Dans une instance parallèle opposant M. X à une société de droit américain « Osez Vous », le tribunal de grande instance de Nanterre, par jugement en date du 28 février 2013, a prononcé la déchéance des droits de M. X sur sa marque semi figurative Saint Germain n°3 395 502 à compter du 13 mai 2011 pour les « Boissons alcooliques (à l’exception des bières), cidres, digestifs.
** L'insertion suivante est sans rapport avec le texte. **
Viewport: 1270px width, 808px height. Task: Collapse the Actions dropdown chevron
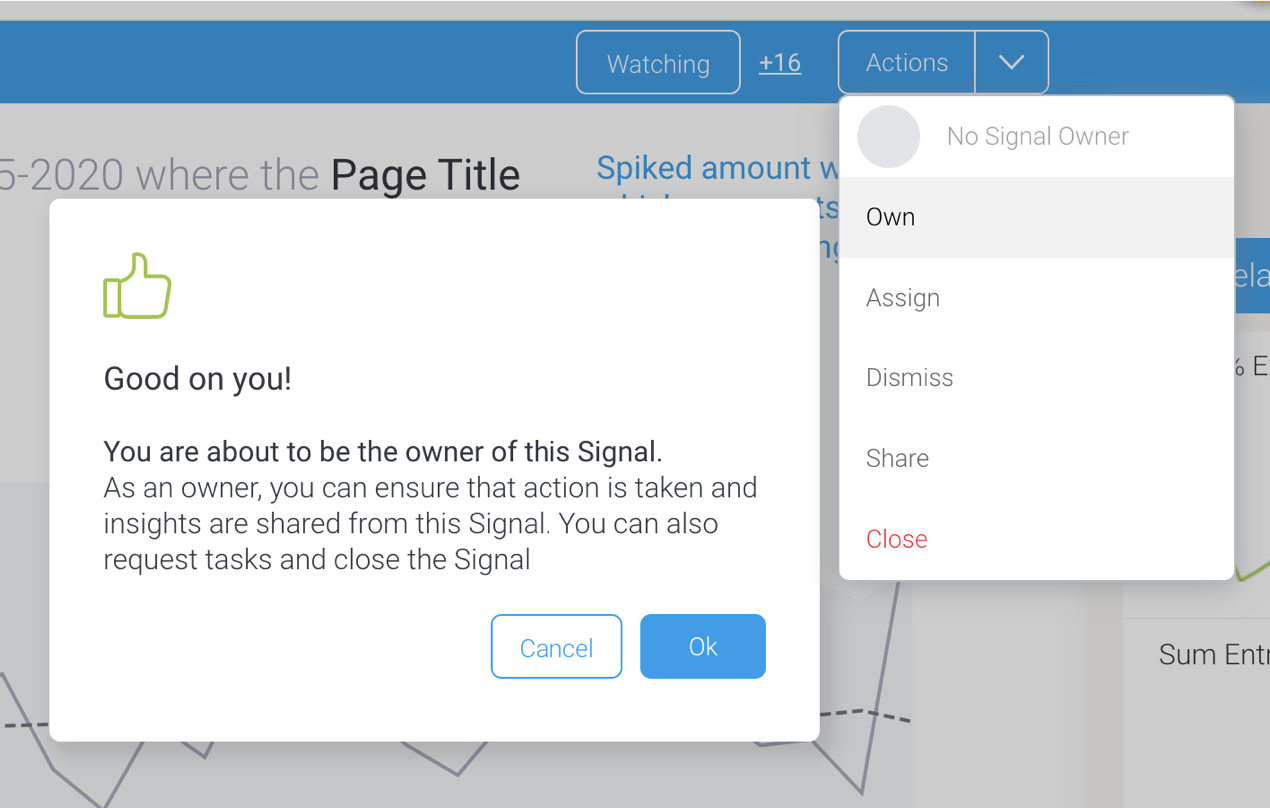[1012, 62]
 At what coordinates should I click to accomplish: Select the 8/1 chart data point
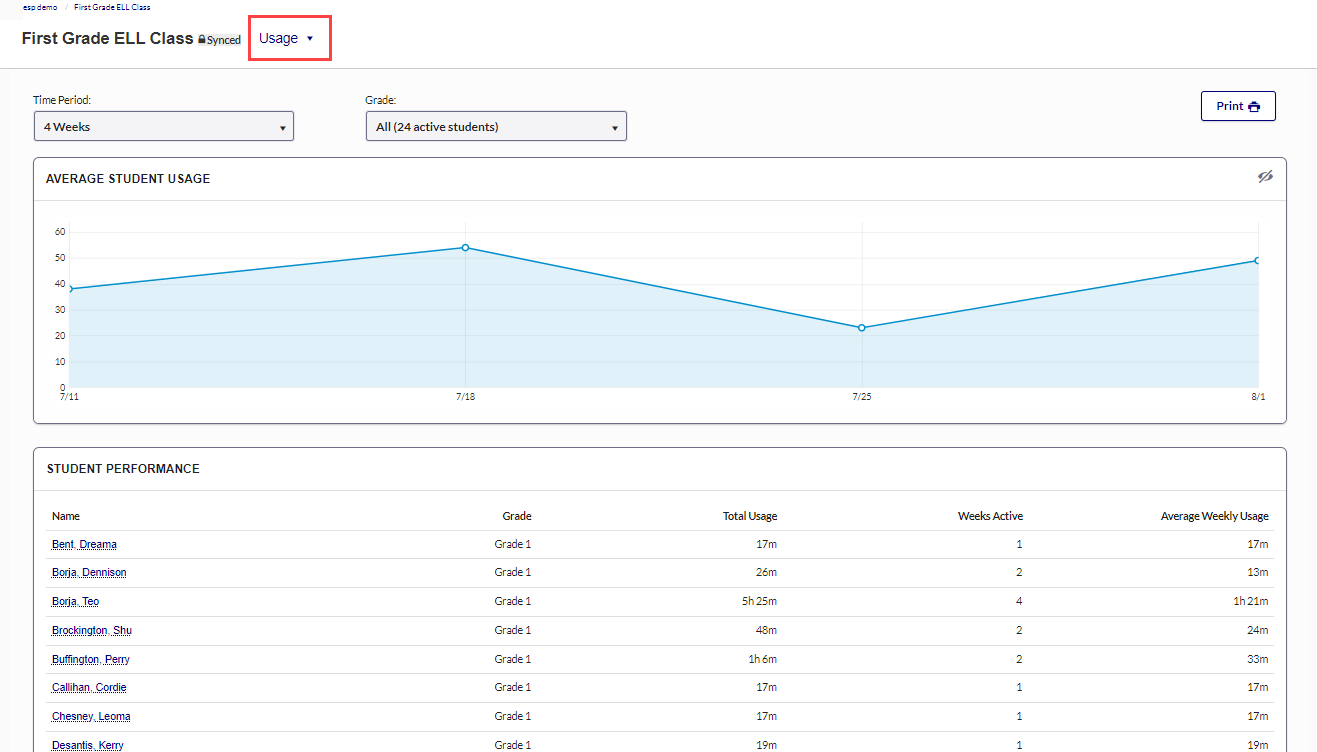coord(1257,260)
Vins, spiritueux, extraits ou essences alcooliques ». Ce jugement a été confirmé en toutes ses dispositions par un arrêt de la cour d’appel de Versailles du 11 février 2014 qui n’a pas fait l’objet d’un pourvoi et est aujourd’hui irrévocable.
Le jugement du 16 janvier 2015 dont appel a :
– rejeté l’intégralité des demandes de M. X,
– rejeté la demande formée au titre de la procédure abusive formée par la société Y,
– condamné M. X aux dépens et au paiement aux sociétés C et ST Dalfour de la somme de 3.000 euros et à la société Y de la même somme, sur le fondement de l’article 700 du code de procédure civile.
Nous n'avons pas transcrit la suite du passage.